Wow congratulations on your progress so far! I am hoping you have worked out what group of FODMAPs you react to the most. The groups are:
Fructose – mainly fruits, honey
Fructans – grains such as wheat, rye, barley, cashews, pistachios some fruits, & vegetables such as garlic, onions
Galactans – legumes, soy
Lactose – all dairy
Polyols – sweeteners such as sorbitol, vegetables such as mushrooms and fruit such as apricots.
I find with most clients that once they have done a good gut repair program, they can tolerant most FODMAPs better. There tends to be one group that will always be problematic and that is usually fructans. It can look like gluten intolerance but often it is fructans intolerance. For improving gut health, first look at healing the gut lining with the amino acid glutamine, zinc and the anti inflammatory herb turmeric. Probiotic and prebiotic therapy is also needed so top up on both of those as well. Stress will always negatively impact gut health so implementing lifestyle factors to reduce stress is essential.
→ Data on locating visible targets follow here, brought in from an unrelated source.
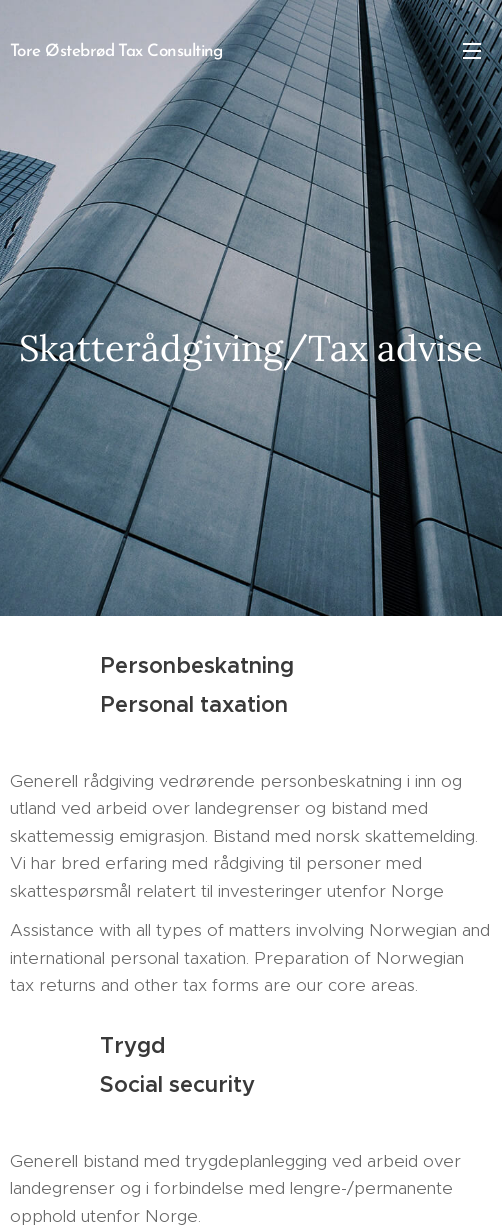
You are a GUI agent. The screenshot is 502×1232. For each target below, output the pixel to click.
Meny (472, 51)
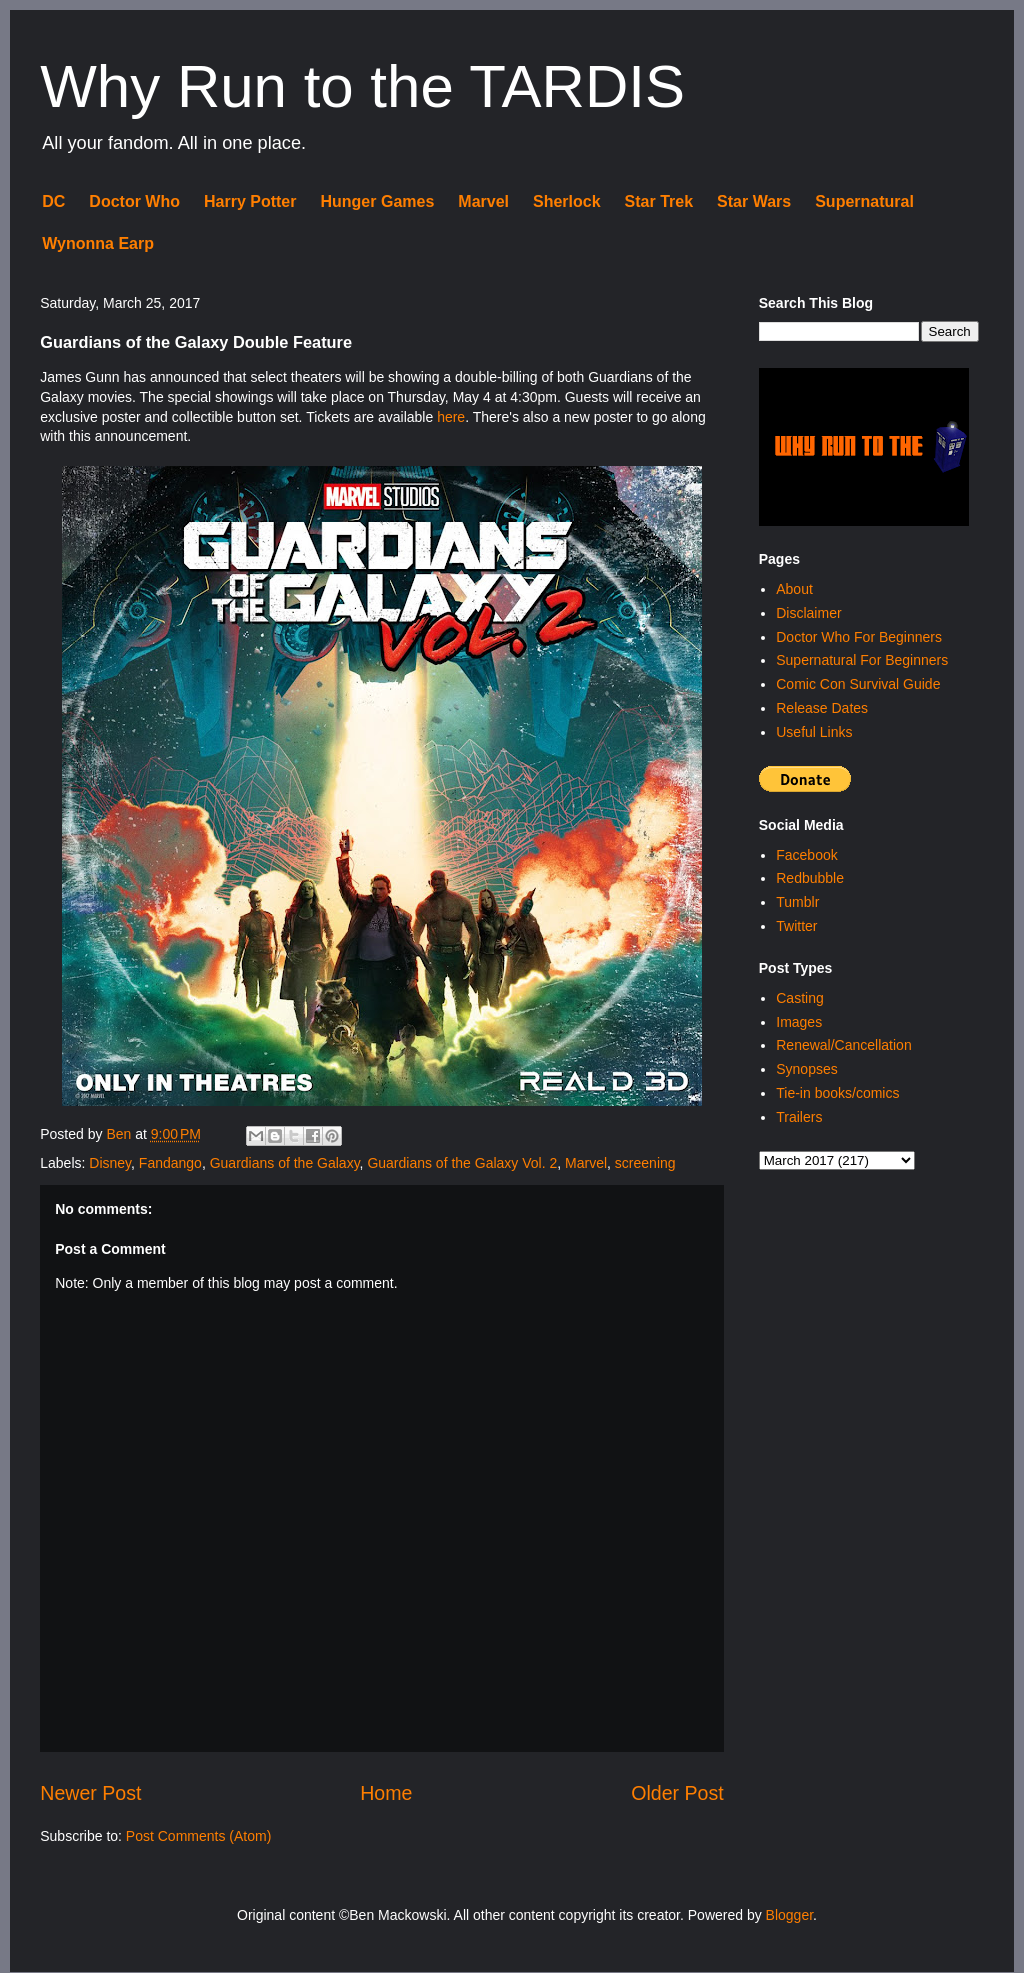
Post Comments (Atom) (198, 1836)
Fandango (170, 1163)
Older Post (677, 1793)
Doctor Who (134, 201)
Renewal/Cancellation (843, 1045)
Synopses (806, 1069)
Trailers (799, 1117)
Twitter (796, 926)
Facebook (806, 855)
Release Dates (822, 708)
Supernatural (864, 201)
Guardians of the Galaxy (285, 1163)
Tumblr (797, 902)
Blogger (789, 1915)
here (451, 417)
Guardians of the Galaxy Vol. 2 (462, 1163)
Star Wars (754, 201)
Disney (110, 1163)
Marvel (483, 201)
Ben (120, 1134)
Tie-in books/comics (837, 1093)
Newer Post (90, 1793)
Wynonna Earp (98, 243)
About (794, 589)
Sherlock (567, 201)
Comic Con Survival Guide (858, 684)
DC (53, 201)
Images (799, 1022)
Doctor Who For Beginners (859, 637)
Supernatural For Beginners (862, 660)
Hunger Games (377, 201)
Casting (799, 998)
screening (645, 1163)
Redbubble (810, 878)
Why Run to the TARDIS (362, 86)
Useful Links (814, 732)
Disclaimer (808, 613)
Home (386, 1793)
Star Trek (659, 201)
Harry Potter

Emma Sutherland is a successful mum, author, naturopath and TV presenter and her mission in life is to inspire women to get their mojo back.
Her first book “50 Foods That Will Change Your Life” is co written with leading home economist Michelle Thrift and is the ultimate guide to healthy eating for women.
She was the expert nutritionist on the popular TV show “Eat Yourself Sexy” on Lifestyle You. Inspiring and uplifting, Eat Yourself Sexy encourages women to take control of their lives and get back on the road to loving themselves.
Emma’s baby daughter, Sophia was born in November 2011 and has been the delight of her life since. Along with Sophia’s arrival, Emma picked up an addiction to every Superfood she can get her hands on! Motherhood has been the most amazing feat she has accomplished and it has only reaffirmed her desire to work more strongly with mums-to-be, mums and their bubbas. In fact, Sophia has inspired Emma’s second book “Sophia Eats – a Parents Guide to Toddler Health and Wellbeing”.
Emma is a fully qualified Naturopath, having completed four years of training in Herbal Medicine, Nutrition and Homoeopathy as well as a Bachelor of Health Science. She has years of experience in treating women and children throughout the preconception to post natal period. She has completed post graduate training in women’s health and is a certified Infant Sleep Consultant. Emma is a registered Naturopath with membership to the Australian Traditional Medicine Society.